Cassandra 3.0 sstabledump output

sstabledump\sstabledump

Internal Representation Format

$ sstabledump data/data/killrvideo/users-b75e90f0226811e6a172cfc782e39035/ma-1-big-Data.db -d

[14c532ac-f5ae-479a-9d0a-36604732e01d]@0 Row[info=[ts=1464175401324444] ]:  |
[created_date=2016-05-11 00:00-0230 ts=1464175401324444], [email=jane@example.com ts=1464175401324444], [firstname=Jane ts=1464175401324444], [lastname=Doe ts=1464175401324444]

sstableloader (Cassandra bulk loader)

sstableloader

  • Provides the ability to:

    • Bulk load external data into a cluster
    • Load pre-existing SSTables into

      • an existing cluster or new cluster
      • a cluster with the same number of nodes or a different number of nodes
      • a cluster with a different replication strategy or partitioner

  • Very flexible
  • The sstableloader streams a set of SSTable data files to a live cluster; it does not simply copy the set of SSTables to every node, but transfers the relevant part of the data to each node, conforming to the replication strategy of the cluster
  • The table into which the data is loaded does not need to be empty
  • If tables are repaired in a different cluster, after being loaded, the tables are not repaired

sstableloader\Front End Loader

Prerequisites

  • Since sstableloader uses Cassandra gossip to figure out the topology of the cluster, make sure of the following:

    • The cassandra.yaml is in the classpath and properly configured
    • At least one node in the cluster is configured as seed
    • The following properties are properly configured in cassandra.yaml for cluster that you are importing into:

      • cluster_name
      • listen_address
      • storage_port
      • rpc_address
      • rpc_port

Because sstableloader uses Cassandra gossip to figure out the topology of the cluster, make sure of the following:

The cassandra.yaml configuration file is in the classpath and properly configured.

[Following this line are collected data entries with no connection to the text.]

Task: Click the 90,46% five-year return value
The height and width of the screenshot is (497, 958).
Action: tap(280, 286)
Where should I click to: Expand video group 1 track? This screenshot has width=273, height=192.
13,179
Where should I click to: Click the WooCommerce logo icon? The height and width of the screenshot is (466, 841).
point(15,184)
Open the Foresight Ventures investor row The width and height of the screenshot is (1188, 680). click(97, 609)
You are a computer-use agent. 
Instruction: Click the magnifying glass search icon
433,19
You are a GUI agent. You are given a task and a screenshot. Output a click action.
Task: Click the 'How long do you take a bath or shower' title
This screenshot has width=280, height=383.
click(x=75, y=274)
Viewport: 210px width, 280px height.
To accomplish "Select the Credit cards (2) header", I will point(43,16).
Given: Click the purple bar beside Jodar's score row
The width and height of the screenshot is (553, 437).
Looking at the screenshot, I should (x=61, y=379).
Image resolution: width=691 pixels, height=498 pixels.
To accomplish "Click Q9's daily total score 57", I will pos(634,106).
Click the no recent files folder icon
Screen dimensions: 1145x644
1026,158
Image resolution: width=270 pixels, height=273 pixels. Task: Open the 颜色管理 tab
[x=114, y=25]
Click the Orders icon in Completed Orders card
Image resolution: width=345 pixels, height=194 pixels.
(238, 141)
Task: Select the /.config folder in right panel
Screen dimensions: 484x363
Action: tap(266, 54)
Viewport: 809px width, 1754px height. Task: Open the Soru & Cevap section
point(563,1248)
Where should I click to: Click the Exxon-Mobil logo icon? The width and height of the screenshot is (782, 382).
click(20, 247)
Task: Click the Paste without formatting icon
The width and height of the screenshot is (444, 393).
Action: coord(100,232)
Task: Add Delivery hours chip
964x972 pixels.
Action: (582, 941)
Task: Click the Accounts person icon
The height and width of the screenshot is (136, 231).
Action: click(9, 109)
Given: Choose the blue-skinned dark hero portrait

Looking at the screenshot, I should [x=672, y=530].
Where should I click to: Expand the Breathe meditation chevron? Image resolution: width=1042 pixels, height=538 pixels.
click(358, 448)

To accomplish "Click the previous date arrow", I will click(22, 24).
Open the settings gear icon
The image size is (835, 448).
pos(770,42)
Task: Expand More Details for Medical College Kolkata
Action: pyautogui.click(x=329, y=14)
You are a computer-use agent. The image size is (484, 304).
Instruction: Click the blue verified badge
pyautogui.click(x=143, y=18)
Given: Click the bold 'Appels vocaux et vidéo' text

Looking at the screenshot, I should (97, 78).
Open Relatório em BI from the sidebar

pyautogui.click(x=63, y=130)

At least one node in the cluster is configured as seed.

In the cassandra.yaml file, the following properties are properly configured for the cluster that you are importing into.

When using sstableloader to load external data, you must first generate SSTables.

If using DataStax Enterprise, you can use Sqoop to migrate external data to Cassandra.

How does sstableloader work?

  • When it runs, it actually reads every single sstable and streams that data back into the cluster
  • It repartitions the data. The snitches get involved so that the data will fall into the correct place
  • Great for switching between non-like clusters, as it can re-stream the data and repartition it (going from a 30 to 40 node cluster, for example)
  • Example of usage: To bulk load the files, specify the path to killrvideo/users/ in the target cluster:
$ sstableloader -d 110.82.155.1 /var/lib/cassandra/data/killrvideo/users/

Spark

Use Spark to load data into Cassandra

Spark provides convenient functionality for loading large external datasets into Cassandra tables in parallel

Ingesting files in CSV, TSV, JSON, XML, and other formats

  • If file is stored in Cassandra File System

    • File blocks are ingested concurrently (64 MBs per block)
    • May still need to re-partition to optimize

  • If file is stored in a local file system, to achieve a desired level of parallelism

    • Use Spark to repartition the dataset or
    • Use Spark’s partitionBy to pre-partition the dataset by a Cassandra table partition key

case class User (userid: java.util.UUID,
                 firstname: String,
                 lastname: String,
                 email: String,
                 created_date: java.util.Date)
val users =
sc.textFile("cfs:.../users.csv")
  .repartition(2 * sc.defaultParallelism)
  .map( line => line.split(",") match
 { case Array(id, firstname, lastname, email, created_date) =>
User(java.util.UUID.fromString(id),
     firstname,
     lastname,
     email,
     new java.text.SimpleDateFormat("yyyy-mm-dd").parse(created_date))
 } )
users.saveToCassandra("killrvideo", "users")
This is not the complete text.